Lines of data
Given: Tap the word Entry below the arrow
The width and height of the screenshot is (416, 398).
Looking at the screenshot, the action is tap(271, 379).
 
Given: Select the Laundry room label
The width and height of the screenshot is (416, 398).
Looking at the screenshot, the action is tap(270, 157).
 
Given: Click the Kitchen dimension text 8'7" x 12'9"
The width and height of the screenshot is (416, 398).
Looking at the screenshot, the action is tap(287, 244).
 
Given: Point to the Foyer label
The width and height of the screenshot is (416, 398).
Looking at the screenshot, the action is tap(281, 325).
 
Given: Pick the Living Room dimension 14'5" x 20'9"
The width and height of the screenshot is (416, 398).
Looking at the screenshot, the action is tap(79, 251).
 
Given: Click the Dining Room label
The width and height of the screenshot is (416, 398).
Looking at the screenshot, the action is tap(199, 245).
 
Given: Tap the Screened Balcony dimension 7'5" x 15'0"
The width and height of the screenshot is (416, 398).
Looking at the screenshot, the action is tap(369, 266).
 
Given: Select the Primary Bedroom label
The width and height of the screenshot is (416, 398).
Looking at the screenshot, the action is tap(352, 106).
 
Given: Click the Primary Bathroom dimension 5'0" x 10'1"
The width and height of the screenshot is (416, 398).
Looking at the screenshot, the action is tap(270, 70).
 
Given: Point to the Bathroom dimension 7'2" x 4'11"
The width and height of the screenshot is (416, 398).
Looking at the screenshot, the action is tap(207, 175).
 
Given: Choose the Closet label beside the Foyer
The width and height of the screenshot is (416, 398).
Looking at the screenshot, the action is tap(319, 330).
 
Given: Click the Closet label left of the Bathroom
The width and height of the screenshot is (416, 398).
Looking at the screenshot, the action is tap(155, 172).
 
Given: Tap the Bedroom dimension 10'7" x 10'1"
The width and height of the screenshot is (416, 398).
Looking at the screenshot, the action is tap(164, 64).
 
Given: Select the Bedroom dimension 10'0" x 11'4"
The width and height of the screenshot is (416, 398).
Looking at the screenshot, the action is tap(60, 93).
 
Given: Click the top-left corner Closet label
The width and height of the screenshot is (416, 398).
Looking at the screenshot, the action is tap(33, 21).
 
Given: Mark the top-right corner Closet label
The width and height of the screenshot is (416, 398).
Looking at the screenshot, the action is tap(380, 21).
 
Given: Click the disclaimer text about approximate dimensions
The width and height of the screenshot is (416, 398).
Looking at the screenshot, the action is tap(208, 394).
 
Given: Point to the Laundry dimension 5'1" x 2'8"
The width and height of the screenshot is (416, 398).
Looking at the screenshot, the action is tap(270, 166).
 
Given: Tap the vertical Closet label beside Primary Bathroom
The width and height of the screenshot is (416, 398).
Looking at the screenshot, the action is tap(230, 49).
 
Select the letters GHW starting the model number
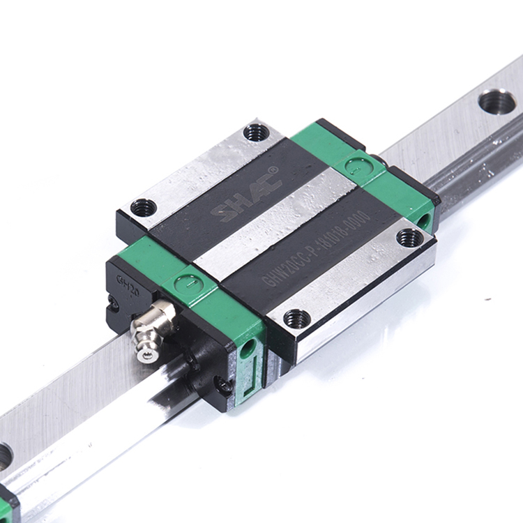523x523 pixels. pos(273,278)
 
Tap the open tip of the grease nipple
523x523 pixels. pos(146,355)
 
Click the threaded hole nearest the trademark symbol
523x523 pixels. pos(256,132)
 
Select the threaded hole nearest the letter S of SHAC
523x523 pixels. pos(144,207)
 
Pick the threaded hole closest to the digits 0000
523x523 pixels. pos(409,237)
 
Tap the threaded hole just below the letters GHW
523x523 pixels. pos(297,319)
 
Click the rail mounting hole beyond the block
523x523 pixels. pos(497,102)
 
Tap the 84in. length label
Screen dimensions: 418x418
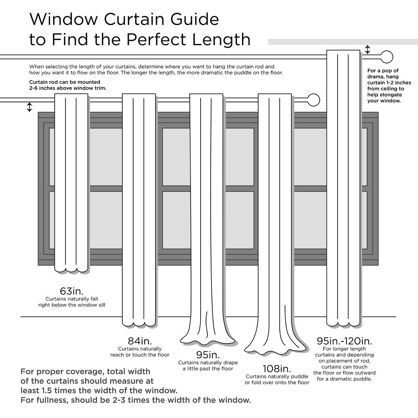point(139,341)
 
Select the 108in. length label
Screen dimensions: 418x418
point(277,369)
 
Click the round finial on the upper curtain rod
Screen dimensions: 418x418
point(387,57)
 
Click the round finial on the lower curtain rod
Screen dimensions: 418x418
point(314,100)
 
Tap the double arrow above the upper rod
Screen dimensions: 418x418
point(367,50)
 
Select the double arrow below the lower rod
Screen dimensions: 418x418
point(29,107)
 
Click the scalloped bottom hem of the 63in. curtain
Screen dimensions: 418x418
point(71,268)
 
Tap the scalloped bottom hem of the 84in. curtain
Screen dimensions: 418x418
point(139,324)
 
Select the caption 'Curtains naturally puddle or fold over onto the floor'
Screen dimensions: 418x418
point(277,379)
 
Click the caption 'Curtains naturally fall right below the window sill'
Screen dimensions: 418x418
point(71,302)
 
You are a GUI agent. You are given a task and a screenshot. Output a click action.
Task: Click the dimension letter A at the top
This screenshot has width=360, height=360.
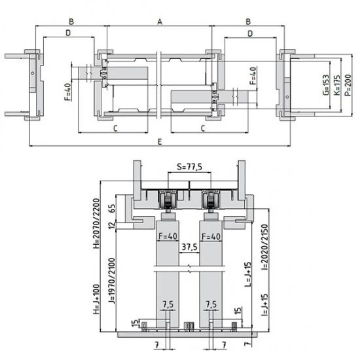(x=160, y=22)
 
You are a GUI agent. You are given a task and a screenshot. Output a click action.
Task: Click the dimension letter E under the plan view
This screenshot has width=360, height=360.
(x=160, y=141)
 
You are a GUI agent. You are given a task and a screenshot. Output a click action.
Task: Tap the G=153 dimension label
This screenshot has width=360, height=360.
(x=326, y=84)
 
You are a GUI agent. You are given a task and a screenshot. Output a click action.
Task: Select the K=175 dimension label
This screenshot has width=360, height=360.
(x=337, y=85)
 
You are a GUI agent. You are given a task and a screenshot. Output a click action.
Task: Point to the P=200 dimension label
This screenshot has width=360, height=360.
(x=348, y=85)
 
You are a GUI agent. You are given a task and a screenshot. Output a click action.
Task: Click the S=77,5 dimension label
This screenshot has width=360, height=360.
(x=190, y=167)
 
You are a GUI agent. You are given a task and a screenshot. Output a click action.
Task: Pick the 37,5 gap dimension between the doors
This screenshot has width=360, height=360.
(x=189, y=247)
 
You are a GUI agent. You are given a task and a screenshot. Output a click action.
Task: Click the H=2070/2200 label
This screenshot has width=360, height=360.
(x=97, y=223)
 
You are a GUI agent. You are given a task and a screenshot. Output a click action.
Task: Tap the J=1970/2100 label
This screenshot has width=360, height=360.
(x=111, y=280)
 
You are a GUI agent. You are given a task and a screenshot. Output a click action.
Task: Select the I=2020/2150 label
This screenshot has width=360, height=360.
(x=264, y=247)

◆ Task brief ◆
Reproduce the stretch from the start of the entries through the line containing "Given: Pick the", adding 34 to every coordinate in the answers. Copy every other line unchanged.

◆ Task solution ◆
Given: Tap the word Entry below the arrow
The width and height of the screenshot is (416, 398).
Looking at the screenshot, the action is tap(305, 413).
 
Given: Select the Laundry room label
The width and height of the screenshot is (416, 398).
Looking at the screenshot, the action is tap(304, 191).
 
Given: Click the Kitchen dimension text 8'7" x 12'9"
The width and height of the screenshot is (416, 398).
Looking at the screenshot, the action is tap(321, 278).
 
Given: Point to the Foyer label
The width and height of the screenshot is (416, 398).
Looking at the screenshot, the action is tap(315, 359).
 
Given: Pick the Living Room dimension 14'5" x 20'9"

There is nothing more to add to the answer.